Investor optimism was the major piston driving a strong influx of capital into ETFs in July, and that energy has persisted even the aftermath of the recent global market meltdown.
According to the Financial Times, data from BlackRock show record inflows into global ETFs in July, with the $195 billion investors added to the market surpassing the previous monthly high of $169 billion set in December 2023.
The surge in ETF investment reflected a wave of optimism in financial markets, driven by expectations that the Federal Reserve may finally be ready to cut interest rates, the Times reported.
US-listed ETFs accounted for the bulk of the activity with $124 billion in net inflows, the second-highest on record. Fixed income ETFs experienced a particularly strong month, attracting $60.5 billion, while equity funds saw $127 billion in inflows, their best performance since December.
Gold ETFs also performed well, pulling in $3.2 billion, the highest since March 2022. Active ETFs in the US continued to draw substantial interest, setting a new inflow record of $27.9 billion according to Morningstar.
Speaking to the Times, Todd Rosenbluth, head of research at VettaFi, said the record inflows were driven by “strong optimism that the Fed would begin cutting interest rates at a reasonable pace,” which pushed investors to “[embrace] ETFs to get exposure to the broad market.”
Echoing the sentiment, Pat Tschosik, senior portfolio strategist at Ned Davis Research, said the belief in imminent rate cuts had spurred significant interest in fixed income strategies.
“We had a very strong feeling that bonds were going to rally, and all this did was accelerate that bond buying — maybe to the point where we’ve overdone it,” Tschosik said.
In an analysis of Bloomberg data as of July 31, Canada-based National Bank Financial found a total of $36.7 billion went into US-listed fixed income ETFs during the month.
ETF inflows remained robust even amid the recent market volatility that rocked markets worldwide.
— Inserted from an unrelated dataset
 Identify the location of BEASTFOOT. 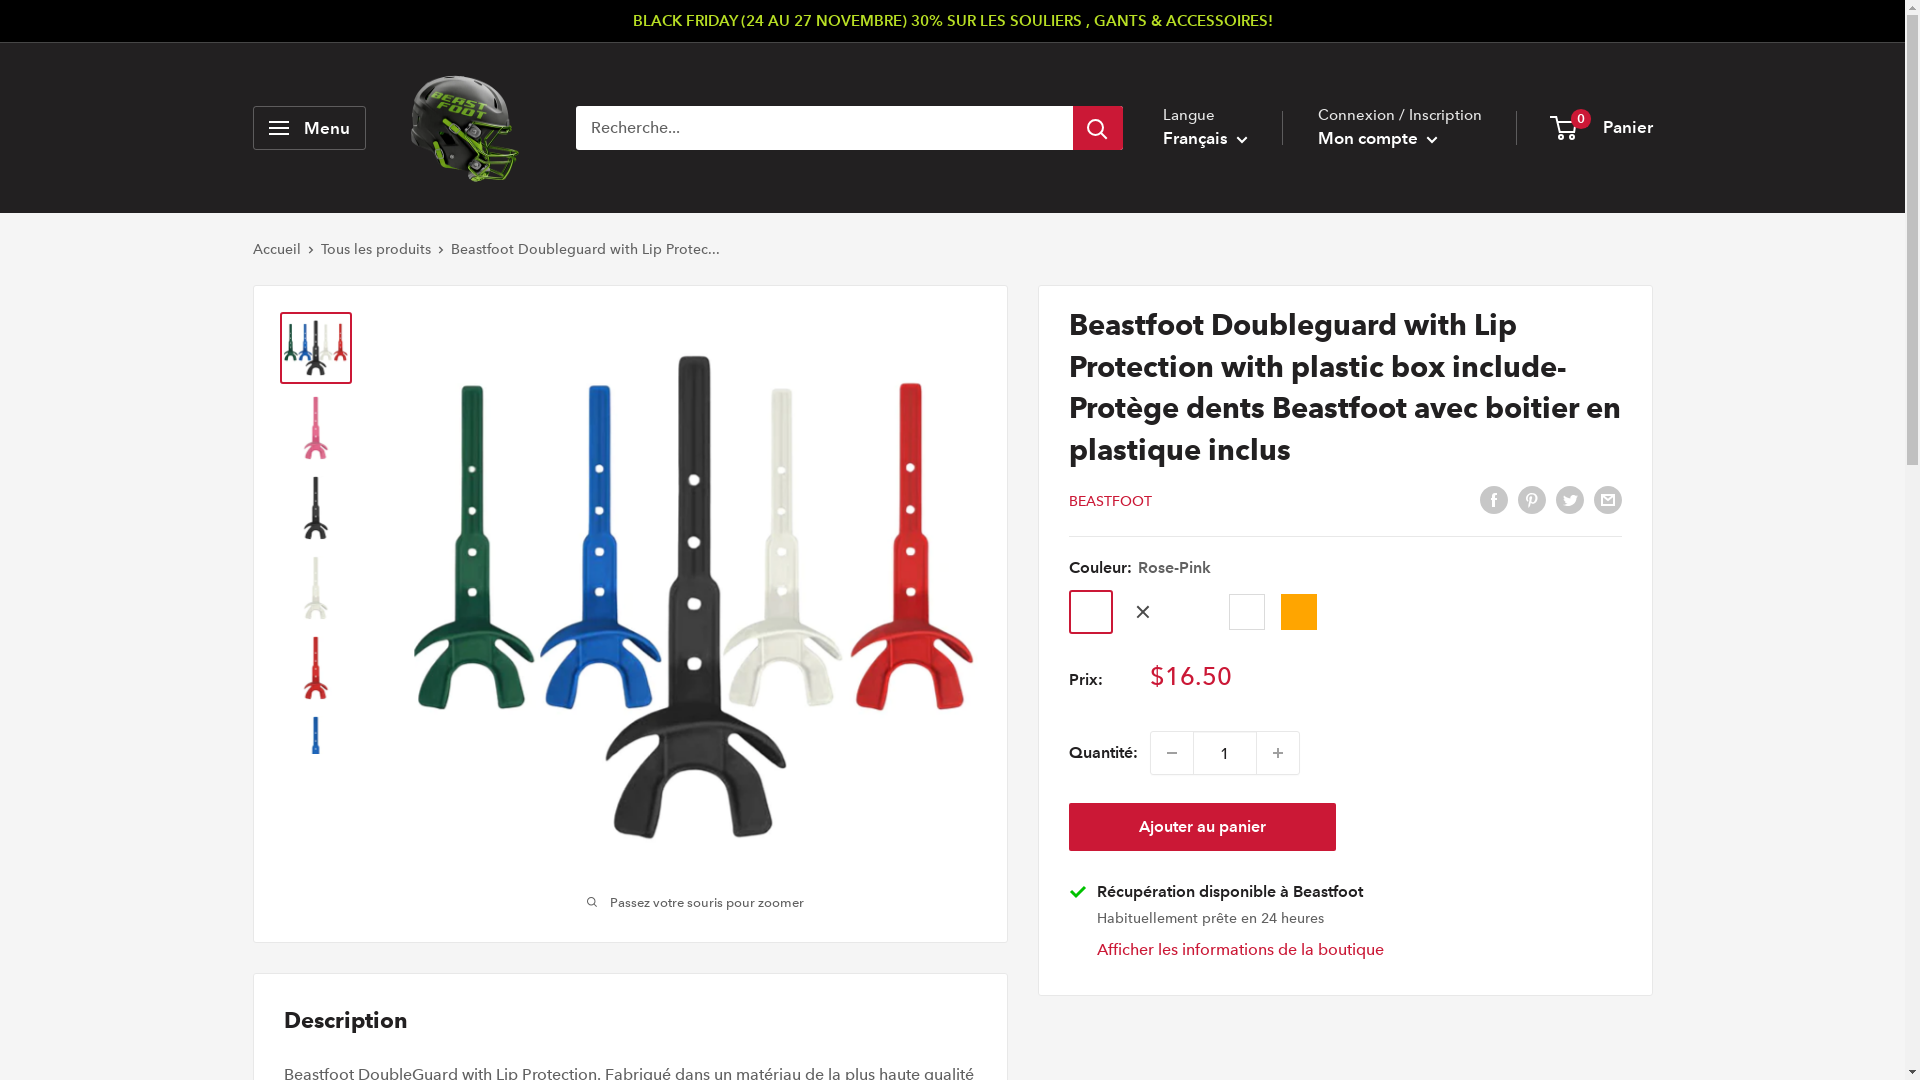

On the worst day of the global market sell-off in early August, $3.8 billion was added to the SPDR S&P 500 ETF Trust, with significant investments also flowing into the Invesco QQQ Trust and iShares Core S&P 500 ETF, according to VettaFi data.
Based on recent ETF trading activity, Karim Chedid, head of investment strategy for iShares in the Emea region at BlackRock, maintained that July's inflows were supported by strong fundamentals rather than speculative exuberance.
“In the past couple of days we have had orderly trading. We haven’t had panic or a reversal of exuberance,” Chedid told the Times.
He added that equity market valuations were backed by “a solid earnings picture,” reinforcing the sustainability of the flows.